I'm in the middle of a book that is forcing me to think in some new ways. The book, "Crazy Love" by Francis Chan, addresses the amazing, unfathomable, furious love of our eternal God, and what our real response should be- total and complete surrender and abandon to Him. The first three chapters describe the wonder and majesty of God as found in His Word the Bible, and the infinitely complex, breath-taking universe He has made to display His glory. Amazing chapters. I found myself stopping often to search the Scriptures Chan would reference, and just let them sink in.
The chapters I'm in right now, 4 & 5, address the all-too-often inadequate response we humans make to this indescribable God. Using the parable Jesus told of the sower, the seed, and the soils, Chan makes a case for the hard truth that much of the American Church is the "thorny soil"-the Gospel is sown among us, but for far too many, it gets choked out by life's worries and the pursuit of prosperity and pleasure.
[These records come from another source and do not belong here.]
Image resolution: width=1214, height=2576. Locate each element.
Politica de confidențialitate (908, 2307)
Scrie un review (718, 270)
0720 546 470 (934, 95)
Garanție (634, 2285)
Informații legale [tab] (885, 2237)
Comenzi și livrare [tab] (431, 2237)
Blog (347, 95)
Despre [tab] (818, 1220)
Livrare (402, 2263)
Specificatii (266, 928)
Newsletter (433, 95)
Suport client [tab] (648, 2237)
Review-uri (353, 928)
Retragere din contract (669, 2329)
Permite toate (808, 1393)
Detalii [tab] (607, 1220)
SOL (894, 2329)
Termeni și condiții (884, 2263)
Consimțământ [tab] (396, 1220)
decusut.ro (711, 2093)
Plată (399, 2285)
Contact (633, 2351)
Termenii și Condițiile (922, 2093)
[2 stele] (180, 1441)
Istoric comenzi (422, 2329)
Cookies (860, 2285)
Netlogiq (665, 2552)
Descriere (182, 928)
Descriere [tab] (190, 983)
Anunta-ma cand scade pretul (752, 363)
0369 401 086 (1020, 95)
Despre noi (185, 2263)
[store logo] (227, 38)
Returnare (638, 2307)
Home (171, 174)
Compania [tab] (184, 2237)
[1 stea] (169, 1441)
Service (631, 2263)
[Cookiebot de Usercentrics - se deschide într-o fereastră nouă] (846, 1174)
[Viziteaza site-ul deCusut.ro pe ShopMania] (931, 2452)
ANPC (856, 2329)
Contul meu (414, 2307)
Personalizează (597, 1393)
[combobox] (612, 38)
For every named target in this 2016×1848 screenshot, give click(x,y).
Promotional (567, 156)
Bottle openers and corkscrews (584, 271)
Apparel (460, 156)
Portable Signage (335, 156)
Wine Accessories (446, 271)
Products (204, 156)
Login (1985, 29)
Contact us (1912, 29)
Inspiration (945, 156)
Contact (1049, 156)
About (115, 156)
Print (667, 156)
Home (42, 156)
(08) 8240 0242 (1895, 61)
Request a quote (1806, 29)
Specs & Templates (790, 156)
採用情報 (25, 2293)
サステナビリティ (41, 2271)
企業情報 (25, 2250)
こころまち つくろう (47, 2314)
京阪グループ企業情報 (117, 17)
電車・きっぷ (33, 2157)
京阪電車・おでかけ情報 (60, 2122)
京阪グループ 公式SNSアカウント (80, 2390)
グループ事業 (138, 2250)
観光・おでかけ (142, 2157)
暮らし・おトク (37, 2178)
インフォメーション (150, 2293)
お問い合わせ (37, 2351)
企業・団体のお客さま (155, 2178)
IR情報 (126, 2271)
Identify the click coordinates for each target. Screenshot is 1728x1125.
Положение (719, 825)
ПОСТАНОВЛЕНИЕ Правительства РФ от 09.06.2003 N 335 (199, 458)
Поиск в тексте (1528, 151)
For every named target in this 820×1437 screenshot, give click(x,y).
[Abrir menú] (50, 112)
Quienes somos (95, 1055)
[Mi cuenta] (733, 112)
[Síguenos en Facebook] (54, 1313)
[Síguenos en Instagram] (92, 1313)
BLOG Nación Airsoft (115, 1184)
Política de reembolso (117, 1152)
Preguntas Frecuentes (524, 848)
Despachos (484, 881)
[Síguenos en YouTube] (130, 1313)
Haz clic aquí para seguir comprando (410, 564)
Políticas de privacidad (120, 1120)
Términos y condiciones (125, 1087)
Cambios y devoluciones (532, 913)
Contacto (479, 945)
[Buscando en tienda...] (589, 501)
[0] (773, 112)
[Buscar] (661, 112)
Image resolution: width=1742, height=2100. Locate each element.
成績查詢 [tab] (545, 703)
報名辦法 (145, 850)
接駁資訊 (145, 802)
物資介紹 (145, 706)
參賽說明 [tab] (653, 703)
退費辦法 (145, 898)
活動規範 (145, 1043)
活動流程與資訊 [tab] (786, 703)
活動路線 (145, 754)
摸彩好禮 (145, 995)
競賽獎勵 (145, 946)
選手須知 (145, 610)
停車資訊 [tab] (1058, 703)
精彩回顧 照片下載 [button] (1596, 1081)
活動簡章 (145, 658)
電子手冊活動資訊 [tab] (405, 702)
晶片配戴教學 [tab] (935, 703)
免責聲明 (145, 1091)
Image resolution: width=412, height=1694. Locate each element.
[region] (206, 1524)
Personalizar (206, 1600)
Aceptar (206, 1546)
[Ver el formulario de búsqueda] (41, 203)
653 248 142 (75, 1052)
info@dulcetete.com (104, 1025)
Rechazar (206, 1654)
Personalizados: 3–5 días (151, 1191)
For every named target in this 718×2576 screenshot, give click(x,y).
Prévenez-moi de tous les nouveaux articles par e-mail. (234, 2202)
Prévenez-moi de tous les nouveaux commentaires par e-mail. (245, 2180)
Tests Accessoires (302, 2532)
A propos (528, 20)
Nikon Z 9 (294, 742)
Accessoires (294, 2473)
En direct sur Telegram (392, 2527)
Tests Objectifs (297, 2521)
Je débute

Chan writes, "A relationship with God simply cannot grow when money, sins, activities, favorite sports teams, addictions, or commitments are piled on top." Then using the Revelation 3 description of lukewarm, half-hearted, nominally-committed people, Chan systematically contrasts it with passages that describe Jesus' call to whole-hearted followship. Chan's assertion- a lukewarm Christian is an oxymoron. Jesus calls us to "deny yourself, take up your cross, and follow Me." All or nothing. Chan states, "The thought of a person calling himself a Christian without being a devoted follower of Christ is absurd." This is found throughout the Bible, everywhere you look.
He's not saying that if you go through periods of stagnation or struggle you are not a Christian, as we all fall and fail in our attempts to follow Christ. But he is saying that if a person claims to have "prayed a prayer" inviting Christ in their life at some point, yet Jesus only gets fitted in when & where its convenient, getting the "leftovers", then its likely that person never really gave their life to Christ. Chan asserts, "Following Christ isn't something that can be done half-heartedly or on the side. It is not a label we can display when it is useful. It must be central to everything we do and are." All or nothing.
Yet how many of us live like this? How many of us are willing to say to God that He can have whatever He wants from us? That whole-hearted abandon to Him is more important than any other person or thing in this life? That nothing in this life really matters, unless it is about loving God and demonstrating His love to a world that desperately needs Him? After reading to them Jesus' final parable of the sheep and the goats in Matthew 25:31-46, I told the kids in both hours of RockiTown Sunday that, "How much I love other people is good evidence of how much I really love God."
Love- from God, for God, for others. Nothing else really matters.